Heuristic processing is governed by availability, accessibility, and applicability. Availability refers to the knowledge structure, or heuristic, being stored in memory for future use. Accessibility of the heuristic applies to the ability to retrieve the memory for use. Applicability of the heuristic refers to the relevancy of the memory to the judgmental task. Due to the use of knowledge structures, a person using heuristic information processing is likely to agree with messages delivered by experts, or messages that are endorsed by others, without fully processing the semantic content of the message. In comparison to systematic processing, heuristic processing entails judging the validity of messages by relying more on accessible context information, such as the identity of the source or other non-content cues. Thus, heuristic views de-emphasize detailed information evaluation and focus on the role of simple rules or cognitive heuristics in mediating persuasion.

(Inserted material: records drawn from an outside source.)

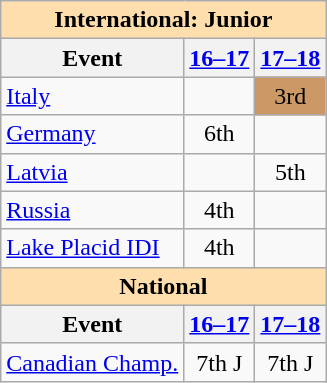
Canadian Champ. (92, 362)
Germany (92, 134)
5th (290, 172)
National (164, 286)
Lake Placid IDI (92, 248)
International: Junior (164, 20)
3rd (290, 96)
6th (220, 134)
Latvia (92, 172)
Russia (92, 210)
Italy (92, 96)
Pinpoint the cell where the given text exists, returning its (X, Y) midpoint coordinate. 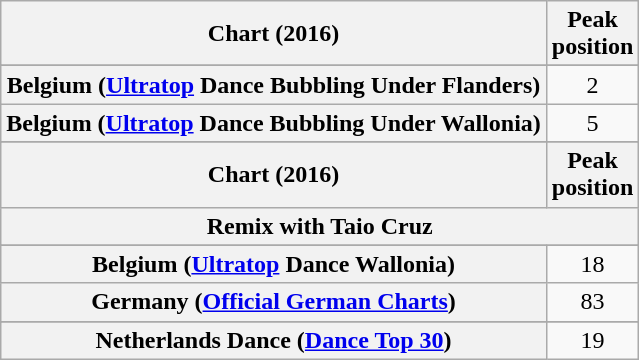
Belgium (Ultratop Dance Wallonia) (274, 264)
2 (592, 85)
19 (592, 340)
Germany (Official German Charts) (274, 302)
Netherlands Dance (Dance Top 30) (274, 340)
Belgium (Ultratop Dance Bubbling Under Flanders) (274, 85)
Belgium (Ultratop Dance Bubbling Under Wallonia) (274, 123)
83 (592, 302)
18 (592, 264)
5 (592, 123)
Remix with Taio Cruz (320, 226)
Search for the cell housing the specified text and yield its [x, y] center coordinate. 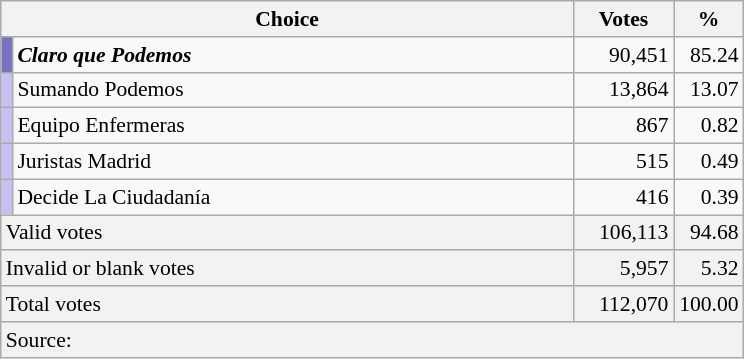
100.00 [709, 304]
5,957 [623, 269]
Total votes [288, 304]
13,864 [623, 90]
5.32 [709, 269]
Juristas Madrid [292, 162]
Choice [288, 19]
0.49 [709, 162]
106,113 [623, 233]
Decide La Ciudadanía [292, 197]
85.24 [709, 55]
0.39 [709, 197]
Source: [372, 340]
112,070 [623, 304]
94.68 [709, 233]
% [709, 19]
867 [623, 126]
Claro que Podemos [292, 55]
90,451 [623, 55]
Sumando Podemos [292, 90]
Valid votes [288, 233]
Invalid or blank votes [288, 269]
515 [623, 162]
0.82 [709, 126]
Votes [623, 19]
416 [623, 197]
Equipo Enfermeras [292, 126]
13.07 [709, 90]
From the cell containing the given text, extract its center point as [x, y] coordinate. 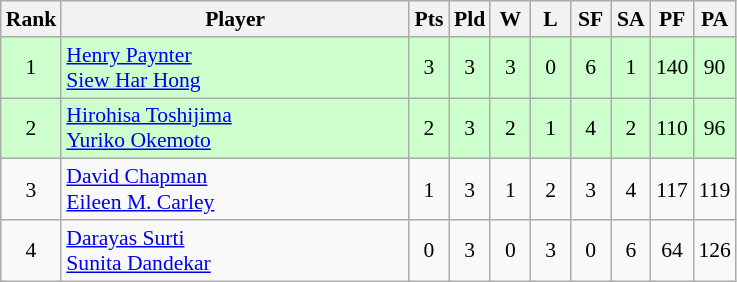
SF [591, 19]
110 [672, 128]
Hirohisa Toshijima Yuriko Okemoto [235, 128]
PA [714, 19]
Player [235, 19]
90 [714, 68]
119 [714, 190]
64 [672, 250]
Darayas Surti Sunita Dandekar [235, 250]
Pld [470, 19]
Pts [429, 19]
PF [672, 19]
L [550, 19]
SA [631, 19]
117 [672, 190]
140 [672, 68]
Rank [32, 19]
96 [714, 128]
W [510, 19]
126 [714, 250]
Henry Paynter Siew Har Hong [235, 68]
David Chapman Eileen M. Carley [235, 190]
Locate the cell with the specified text and output its [X, Y] center coordinate. 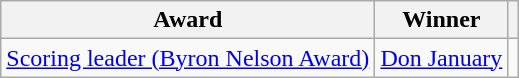
Don January [442, 58]
Award [188, 20]
Scoring leader (Byron Nelson Award) [188, 58]
Winner [442, 20]
From the cell containing the given text, extract its center point as (X, Y) coordinate. 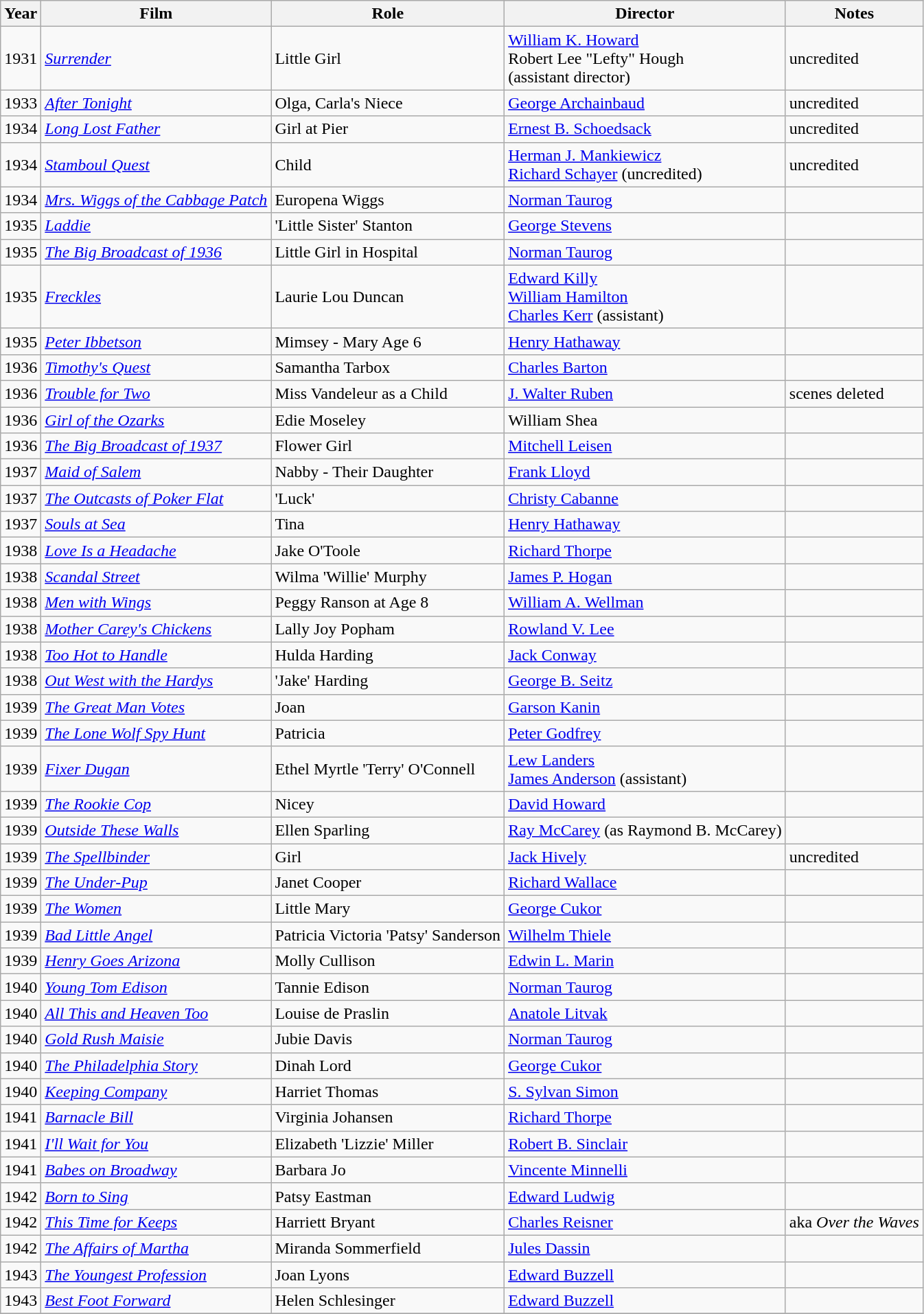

Individuals may be more likely to use heuristic processing when an issue is less personally important to them (they have low “issue involvement”) or when they believe their judgment will not have significant impacts on themselves (low “response involvement”).”

Key points:

1. Fast
2. Low cognitive resource consumption
3. Low level of concern – suspicion
4. Less important to the user – more important to the attacker

“Systematic processing involves comprehensive and analytic, cognitive processing of judgment-relevant information. The systematic approach values source reliability and message content, which may exert stronger impact on persuasion, when determining message validity. Judgments developed from systematic processing rely heavily on in-depth treatment of judgment-relevant information and respond accordingly to the semantic content of the message. Recipients developing attitudes from a systematic basis exert considerable cognitive effort and actively attempt to comprehend and evaluate the message’s arguments. When processing systematically, recipients also attempt to assess their validity as it relates to the message’s conclusion. Systematic views of persuasion emphasize detailed processing of message content and the role of message-based cognitions in mediating opinion change. While recipients utilizing systematic processing rely heavily on message content, source characteristics and other non-content may supplement the recipients’ assessment of validity in the persuasive message.”

Key Points:

1. Slower – more thoughtful analysis
2. High cognitive resource consumption
3. High level of concern – suspicion
4. More effective at detecting attack

Modern day email applications are about grabbing attention and rapid processing – no time for elevating suspicions or greater analysis.

The modern day email application and heuristics – phishing attacker 1, user zero

Summing up:

Modern day email and social media applications make the phishing attacker the odds on favorite.